La persistencia de la creencia de que las llamadas semillas de alto rendimiento (son de alto rendimiento sólo porque son tolerantes a grandes dosis de fertilizantes químicos) salvaron a millones de personas de hambre, es aún más sorprendente cuando el mundo escolarizado la ha desacreditado totalmente. Que los métodos industriales producen más alimentos que las pequeñas granjas que integran una diversidad de cultivos, el uso de fertilizantes naturales y mano de obra humana han sido refutados por innumerables estudios científicos [1]

El argumento también compromete la lógica de Malthus, que sostiene que las hambrunas son consecuencia de una falta de alimentos, y la falta alimentos es consecuencia del fracaso de los sistemas agrícolas para producir lo suficiente según el ritmo de crecimiento de la población. Naturalmente, donde hay hambre, se cree que hay falta de alimentos. Historiadores y economistas, muy especialmente Amartya Sen, otro premio Nobel, quien ha examinado las causas del hambre y la hambruna en docenas de libros académicos, corroboran que la hambruna y el hambre no están históricamente vinculados a la disponibilidad de alimentos [2]. En otras palabras la teoría de Malthus es completamente inútil para cualquier comprensión de las causas del hambre en el mundo.
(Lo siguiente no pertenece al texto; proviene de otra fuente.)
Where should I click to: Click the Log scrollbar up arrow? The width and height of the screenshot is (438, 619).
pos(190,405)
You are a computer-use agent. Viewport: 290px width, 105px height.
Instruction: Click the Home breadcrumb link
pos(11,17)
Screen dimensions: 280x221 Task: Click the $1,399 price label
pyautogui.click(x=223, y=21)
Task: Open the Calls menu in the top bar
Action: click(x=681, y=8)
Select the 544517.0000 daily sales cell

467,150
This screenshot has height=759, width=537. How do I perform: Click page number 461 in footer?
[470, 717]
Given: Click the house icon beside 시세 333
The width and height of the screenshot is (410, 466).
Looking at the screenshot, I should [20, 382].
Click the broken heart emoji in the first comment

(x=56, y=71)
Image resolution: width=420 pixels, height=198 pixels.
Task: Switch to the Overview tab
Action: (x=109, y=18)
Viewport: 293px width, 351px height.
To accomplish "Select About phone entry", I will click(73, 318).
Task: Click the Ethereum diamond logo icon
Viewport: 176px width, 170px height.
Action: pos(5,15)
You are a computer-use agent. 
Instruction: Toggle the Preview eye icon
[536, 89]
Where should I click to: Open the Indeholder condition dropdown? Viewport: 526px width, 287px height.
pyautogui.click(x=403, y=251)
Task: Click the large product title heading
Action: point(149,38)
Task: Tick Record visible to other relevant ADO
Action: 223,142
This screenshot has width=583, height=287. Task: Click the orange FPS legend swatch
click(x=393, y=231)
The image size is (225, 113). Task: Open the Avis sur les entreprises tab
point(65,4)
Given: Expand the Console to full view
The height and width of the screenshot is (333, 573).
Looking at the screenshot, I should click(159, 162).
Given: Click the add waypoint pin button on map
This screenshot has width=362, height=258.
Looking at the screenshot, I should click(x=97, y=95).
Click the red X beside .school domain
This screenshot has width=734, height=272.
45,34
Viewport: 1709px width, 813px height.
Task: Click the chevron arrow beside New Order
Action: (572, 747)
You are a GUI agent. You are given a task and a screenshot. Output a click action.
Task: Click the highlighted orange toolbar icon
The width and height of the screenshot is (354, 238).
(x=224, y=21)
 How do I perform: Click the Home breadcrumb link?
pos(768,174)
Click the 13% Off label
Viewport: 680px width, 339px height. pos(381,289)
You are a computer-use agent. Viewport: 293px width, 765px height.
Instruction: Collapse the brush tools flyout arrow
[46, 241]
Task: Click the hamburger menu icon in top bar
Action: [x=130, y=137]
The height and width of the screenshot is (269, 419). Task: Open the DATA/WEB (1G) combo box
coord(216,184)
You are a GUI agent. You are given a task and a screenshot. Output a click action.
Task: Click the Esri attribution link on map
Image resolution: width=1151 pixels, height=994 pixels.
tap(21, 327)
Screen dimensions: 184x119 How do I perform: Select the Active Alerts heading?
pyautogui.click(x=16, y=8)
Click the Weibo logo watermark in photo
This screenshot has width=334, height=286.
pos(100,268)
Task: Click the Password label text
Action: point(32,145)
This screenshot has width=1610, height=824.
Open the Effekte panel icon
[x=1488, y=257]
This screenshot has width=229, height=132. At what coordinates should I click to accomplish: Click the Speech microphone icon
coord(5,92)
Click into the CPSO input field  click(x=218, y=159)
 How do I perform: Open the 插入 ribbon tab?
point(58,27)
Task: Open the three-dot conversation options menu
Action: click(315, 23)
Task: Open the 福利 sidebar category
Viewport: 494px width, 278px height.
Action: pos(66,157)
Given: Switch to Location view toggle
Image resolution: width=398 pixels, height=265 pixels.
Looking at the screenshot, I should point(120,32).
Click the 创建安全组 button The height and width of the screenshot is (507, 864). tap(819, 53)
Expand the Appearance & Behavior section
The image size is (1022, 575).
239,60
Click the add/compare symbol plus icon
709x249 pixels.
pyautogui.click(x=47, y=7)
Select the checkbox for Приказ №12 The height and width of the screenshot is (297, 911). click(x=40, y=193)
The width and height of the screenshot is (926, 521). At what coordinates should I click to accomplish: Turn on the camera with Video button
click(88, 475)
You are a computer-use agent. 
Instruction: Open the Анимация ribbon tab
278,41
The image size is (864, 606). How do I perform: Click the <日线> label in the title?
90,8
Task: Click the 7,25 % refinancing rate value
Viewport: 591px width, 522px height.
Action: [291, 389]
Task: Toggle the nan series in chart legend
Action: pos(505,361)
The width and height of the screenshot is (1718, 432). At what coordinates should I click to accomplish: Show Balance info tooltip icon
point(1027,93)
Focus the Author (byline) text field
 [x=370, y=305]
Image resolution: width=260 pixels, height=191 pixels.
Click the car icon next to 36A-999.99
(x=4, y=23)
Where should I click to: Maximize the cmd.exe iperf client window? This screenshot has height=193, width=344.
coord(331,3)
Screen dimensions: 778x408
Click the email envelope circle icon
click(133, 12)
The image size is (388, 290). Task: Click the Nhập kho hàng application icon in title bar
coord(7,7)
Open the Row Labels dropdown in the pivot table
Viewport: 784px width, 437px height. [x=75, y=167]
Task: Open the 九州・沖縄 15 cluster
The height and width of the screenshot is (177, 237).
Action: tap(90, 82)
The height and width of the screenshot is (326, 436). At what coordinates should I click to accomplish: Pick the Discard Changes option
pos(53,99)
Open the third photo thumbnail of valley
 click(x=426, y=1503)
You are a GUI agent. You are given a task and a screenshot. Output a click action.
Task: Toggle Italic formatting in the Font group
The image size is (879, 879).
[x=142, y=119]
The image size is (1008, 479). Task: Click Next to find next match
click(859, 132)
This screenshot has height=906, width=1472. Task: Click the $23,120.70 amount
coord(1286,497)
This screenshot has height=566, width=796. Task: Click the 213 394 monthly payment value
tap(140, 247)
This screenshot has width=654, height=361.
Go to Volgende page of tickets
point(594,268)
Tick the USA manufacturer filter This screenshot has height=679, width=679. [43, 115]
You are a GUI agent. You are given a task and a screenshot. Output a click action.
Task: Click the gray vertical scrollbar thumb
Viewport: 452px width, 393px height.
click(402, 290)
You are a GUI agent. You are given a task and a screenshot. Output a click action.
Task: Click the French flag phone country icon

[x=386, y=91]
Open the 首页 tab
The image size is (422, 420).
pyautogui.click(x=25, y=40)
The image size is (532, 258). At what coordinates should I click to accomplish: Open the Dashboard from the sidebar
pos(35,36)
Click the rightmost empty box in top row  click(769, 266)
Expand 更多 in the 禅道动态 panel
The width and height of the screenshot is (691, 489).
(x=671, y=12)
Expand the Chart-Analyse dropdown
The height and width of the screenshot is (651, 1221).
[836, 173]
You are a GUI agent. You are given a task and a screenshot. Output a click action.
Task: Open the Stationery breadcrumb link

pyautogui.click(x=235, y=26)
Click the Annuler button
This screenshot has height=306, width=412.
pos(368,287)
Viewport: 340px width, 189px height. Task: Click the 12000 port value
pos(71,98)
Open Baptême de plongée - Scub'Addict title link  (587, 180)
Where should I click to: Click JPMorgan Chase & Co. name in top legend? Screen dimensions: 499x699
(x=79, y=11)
Lo que paso en Irlanda durante la hambruna de 1845-1852 al igual que en Bengala en 1943, sigue siendo cierto hoy, millones de personas mueren de hambre en medio de la abundancia agrícola.

Según la visión maltusiana, que adoptó Borlaug, el mundo se ha quedado sin tierras para cultivar alimentos y la única manera de aumentar la producción de alimentos era encontrar una manera de aumentar el rendimiento de los cultivos en cada porción de tierra a través de la innovación tecnológica. Pero Malthus no tomó en cuenta los esquemas de propiedad de la tierra, o las cuestiones de quién controla la tierra y para qué se utiliza. Tampoco lo hizo Borlaug, quien aceptó que si hay hambre es por una escasez de alimentos. Pero no se puede después de todo, comer algodón o yute, o café o té, ni en todo caso, puede un campesino comer lo que el mismo produce, debido a que está destinado a la exportación y para las mesas de los ricos de las ciudades distantes.